Cuando tu hermano te llama a las 8 de la mañana es que algo ha sucedido. La última vez fue para decirme que nuestra madre se había caído y se había roto el hombro. Pero esta vez ha sido algo peor. Una muerte inesperada, repentina, de alguien muy cercano. Si, ley de vida y todas esas mierdas. Pero duele joder.
Lo jodido de ser atea es que nada justifica la muerte. No es la salvación, la redención, ni ninguna ostia divina. Quizá para alguien que está sufriendo de manera desorbitada si, pero es algo con lo que normalmente cuesta lidiar. ¿Cómo encaras la vida después de algo así? ¿Viendo que en un instante la vida puede cambiar? ¿Qué en un momento todo da un giro? ¿Qué nunca más podrás hablar con esa persona?

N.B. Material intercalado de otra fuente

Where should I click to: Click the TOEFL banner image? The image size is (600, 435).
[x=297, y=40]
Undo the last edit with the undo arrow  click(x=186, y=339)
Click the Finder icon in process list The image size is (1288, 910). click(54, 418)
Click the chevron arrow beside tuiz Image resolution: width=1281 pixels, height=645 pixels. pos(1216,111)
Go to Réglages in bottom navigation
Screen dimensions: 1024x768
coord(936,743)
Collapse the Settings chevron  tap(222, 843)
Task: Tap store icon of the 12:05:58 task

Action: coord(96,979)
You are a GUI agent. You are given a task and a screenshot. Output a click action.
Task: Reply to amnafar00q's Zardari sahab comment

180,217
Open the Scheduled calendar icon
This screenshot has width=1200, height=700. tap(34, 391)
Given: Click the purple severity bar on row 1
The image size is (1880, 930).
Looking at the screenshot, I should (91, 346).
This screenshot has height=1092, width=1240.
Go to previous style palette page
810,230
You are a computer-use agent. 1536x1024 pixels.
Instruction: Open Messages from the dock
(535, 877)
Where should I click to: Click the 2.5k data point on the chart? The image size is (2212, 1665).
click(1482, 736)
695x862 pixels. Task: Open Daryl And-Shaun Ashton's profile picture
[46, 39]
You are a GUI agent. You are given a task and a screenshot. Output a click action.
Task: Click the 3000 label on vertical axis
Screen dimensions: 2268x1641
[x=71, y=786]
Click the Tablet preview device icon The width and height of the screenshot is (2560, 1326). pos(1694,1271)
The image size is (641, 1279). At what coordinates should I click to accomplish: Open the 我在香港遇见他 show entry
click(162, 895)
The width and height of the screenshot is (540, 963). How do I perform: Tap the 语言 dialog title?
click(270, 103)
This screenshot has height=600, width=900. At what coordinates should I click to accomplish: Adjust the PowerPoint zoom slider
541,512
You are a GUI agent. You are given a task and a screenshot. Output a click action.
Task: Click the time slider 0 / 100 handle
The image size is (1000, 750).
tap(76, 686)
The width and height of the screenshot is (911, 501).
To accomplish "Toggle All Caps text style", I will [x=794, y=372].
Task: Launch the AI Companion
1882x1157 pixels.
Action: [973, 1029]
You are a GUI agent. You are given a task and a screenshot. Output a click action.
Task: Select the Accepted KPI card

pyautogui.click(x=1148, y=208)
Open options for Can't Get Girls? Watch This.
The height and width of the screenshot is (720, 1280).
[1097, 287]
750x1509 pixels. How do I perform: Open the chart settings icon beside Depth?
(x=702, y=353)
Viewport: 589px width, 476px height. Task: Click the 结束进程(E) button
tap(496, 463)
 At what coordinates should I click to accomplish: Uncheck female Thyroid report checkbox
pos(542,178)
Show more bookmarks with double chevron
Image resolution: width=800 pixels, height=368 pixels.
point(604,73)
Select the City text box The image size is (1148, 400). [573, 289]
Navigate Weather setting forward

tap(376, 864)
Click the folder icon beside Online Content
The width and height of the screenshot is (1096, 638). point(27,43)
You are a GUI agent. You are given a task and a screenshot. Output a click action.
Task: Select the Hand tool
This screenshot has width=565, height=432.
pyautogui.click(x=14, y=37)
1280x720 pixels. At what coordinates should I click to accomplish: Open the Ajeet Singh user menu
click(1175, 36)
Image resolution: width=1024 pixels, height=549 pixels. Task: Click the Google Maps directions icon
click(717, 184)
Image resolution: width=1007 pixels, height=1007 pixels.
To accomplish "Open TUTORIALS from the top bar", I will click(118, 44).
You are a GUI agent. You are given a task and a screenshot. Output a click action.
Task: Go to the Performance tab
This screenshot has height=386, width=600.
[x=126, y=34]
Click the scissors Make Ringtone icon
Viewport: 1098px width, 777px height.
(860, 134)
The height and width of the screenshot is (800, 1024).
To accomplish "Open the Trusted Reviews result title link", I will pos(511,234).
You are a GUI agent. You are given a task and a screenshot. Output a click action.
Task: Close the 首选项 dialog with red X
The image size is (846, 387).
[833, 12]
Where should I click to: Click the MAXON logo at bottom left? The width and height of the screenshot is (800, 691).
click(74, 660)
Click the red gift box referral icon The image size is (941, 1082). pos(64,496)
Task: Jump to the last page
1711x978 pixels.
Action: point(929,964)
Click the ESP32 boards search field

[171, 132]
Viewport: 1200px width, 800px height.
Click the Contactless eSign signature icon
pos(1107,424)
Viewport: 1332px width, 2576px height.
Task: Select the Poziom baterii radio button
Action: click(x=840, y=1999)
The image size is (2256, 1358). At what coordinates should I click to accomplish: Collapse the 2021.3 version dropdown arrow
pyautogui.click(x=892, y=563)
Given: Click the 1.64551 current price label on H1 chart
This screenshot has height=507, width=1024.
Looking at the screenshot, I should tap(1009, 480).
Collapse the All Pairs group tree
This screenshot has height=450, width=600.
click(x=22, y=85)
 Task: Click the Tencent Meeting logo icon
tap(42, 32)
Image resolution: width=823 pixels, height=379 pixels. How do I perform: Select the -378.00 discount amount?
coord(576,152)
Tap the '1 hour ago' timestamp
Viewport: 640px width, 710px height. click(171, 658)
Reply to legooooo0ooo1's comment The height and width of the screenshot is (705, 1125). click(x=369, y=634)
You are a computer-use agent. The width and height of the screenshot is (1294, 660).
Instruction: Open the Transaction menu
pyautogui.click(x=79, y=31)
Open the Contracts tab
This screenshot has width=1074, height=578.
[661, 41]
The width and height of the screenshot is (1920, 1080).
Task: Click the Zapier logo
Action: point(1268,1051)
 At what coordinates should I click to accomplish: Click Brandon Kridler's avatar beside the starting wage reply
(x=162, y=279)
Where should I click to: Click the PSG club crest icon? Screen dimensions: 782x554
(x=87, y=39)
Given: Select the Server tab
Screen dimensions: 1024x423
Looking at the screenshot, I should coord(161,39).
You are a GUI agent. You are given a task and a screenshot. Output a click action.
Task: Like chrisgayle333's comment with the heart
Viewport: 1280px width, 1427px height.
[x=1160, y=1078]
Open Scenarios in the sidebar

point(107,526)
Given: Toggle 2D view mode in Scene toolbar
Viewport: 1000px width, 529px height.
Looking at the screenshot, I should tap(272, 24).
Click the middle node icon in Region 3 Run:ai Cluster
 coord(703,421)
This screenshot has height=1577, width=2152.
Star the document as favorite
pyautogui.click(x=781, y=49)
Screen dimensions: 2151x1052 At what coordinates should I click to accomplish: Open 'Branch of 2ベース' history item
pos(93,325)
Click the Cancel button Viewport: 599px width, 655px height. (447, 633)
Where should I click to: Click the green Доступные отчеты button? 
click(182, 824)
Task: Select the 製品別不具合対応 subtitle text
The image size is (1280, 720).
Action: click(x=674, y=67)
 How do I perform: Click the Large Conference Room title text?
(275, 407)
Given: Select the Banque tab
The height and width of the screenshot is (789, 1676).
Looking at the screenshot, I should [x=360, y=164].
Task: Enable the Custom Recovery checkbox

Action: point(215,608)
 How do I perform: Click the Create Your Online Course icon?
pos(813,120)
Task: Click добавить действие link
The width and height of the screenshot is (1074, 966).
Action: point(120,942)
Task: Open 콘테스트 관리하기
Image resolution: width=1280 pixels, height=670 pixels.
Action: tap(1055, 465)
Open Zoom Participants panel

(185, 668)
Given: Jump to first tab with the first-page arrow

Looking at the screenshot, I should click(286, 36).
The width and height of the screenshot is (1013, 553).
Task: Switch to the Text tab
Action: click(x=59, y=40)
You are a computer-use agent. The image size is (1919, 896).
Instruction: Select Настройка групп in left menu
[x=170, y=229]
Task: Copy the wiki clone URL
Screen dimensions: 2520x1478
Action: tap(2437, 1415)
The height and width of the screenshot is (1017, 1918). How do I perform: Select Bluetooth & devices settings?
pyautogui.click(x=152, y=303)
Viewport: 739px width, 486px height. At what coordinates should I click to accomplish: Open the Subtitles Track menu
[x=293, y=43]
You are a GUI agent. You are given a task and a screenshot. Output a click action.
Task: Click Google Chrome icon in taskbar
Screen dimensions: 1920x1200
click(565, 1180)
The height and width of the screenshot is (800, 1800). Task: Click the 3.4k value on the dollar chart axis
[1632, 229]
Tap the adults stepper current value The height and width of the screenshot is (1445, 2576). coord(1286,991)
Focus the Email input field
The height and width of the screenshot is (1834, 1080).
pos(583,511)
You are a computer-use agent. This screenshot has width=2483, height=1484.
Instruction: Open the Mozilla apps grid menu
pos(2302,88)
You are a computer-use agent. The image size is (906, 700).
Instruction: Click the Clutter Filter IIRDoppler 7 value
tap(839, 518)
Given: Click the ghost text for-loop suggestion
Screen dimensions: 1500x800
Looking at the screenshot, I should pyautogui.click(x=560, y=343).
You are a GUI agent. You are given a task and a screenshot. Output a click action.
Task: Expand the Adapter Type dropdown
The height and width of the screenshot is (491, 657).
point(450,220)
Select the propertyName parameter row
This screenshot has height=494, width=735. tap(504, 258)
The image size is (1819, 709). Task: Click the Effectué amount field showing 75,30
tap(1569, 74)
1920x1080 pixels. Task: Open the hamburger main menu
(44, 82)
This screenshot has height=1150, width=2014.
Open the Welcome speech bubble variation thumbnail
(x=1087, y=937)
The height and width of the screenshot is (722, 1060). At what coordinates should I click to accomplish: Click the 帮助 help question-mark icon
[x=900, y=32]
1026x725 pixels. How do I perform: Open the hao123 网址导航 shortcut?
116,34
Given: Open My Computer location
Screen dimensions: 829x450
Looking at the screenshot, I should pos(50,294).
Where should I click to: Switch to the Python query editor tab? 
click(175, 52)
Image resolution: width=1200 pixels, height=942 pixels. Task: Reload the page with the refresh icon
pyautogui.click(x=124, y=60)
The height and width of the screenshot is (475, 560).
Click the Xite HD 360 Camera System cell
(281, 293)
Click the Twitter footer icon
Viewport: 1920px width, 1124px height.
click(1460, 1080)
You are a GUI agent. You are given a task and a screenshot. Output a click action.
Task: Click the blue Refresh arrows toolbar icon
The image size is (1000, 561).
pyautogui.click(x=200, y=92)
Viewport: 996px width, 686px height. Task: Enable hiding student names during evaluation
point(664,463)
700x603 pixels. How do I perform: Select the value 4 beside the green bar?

La física me cuenta que todo tiene un inicio y un final. Quizá deberíamos morir todos a la vez para no extrañar y que no nos echen de menos si nos vamos al otro barrio. Eso si, si nos tenemos que morir aplastados por un meteorito prefiero saberlo con antelación para estar con los míos y ser desintegrados por el cosmos todos juntos, como si fuéramos a perpetuar un suicidio colectivo.
Igual debería meterme a practicante de alguna religión que me de calma y paz en este asunto. Pero seguramente me entrará un ataque de nervios de ver las memeces y sandeces que cuentan, así que prefiero vivir en mi realidad, si existo en base a cuentos chinos, al menos que sean los míos.
Lo dicho, todo tiene un inicio y un final. Y no tengo ni idea en que parte del trayecto me encuentro ahora mismo. Quizá a unos minutos, quizá a unos lustros. No lo sé, nadie lo sabe.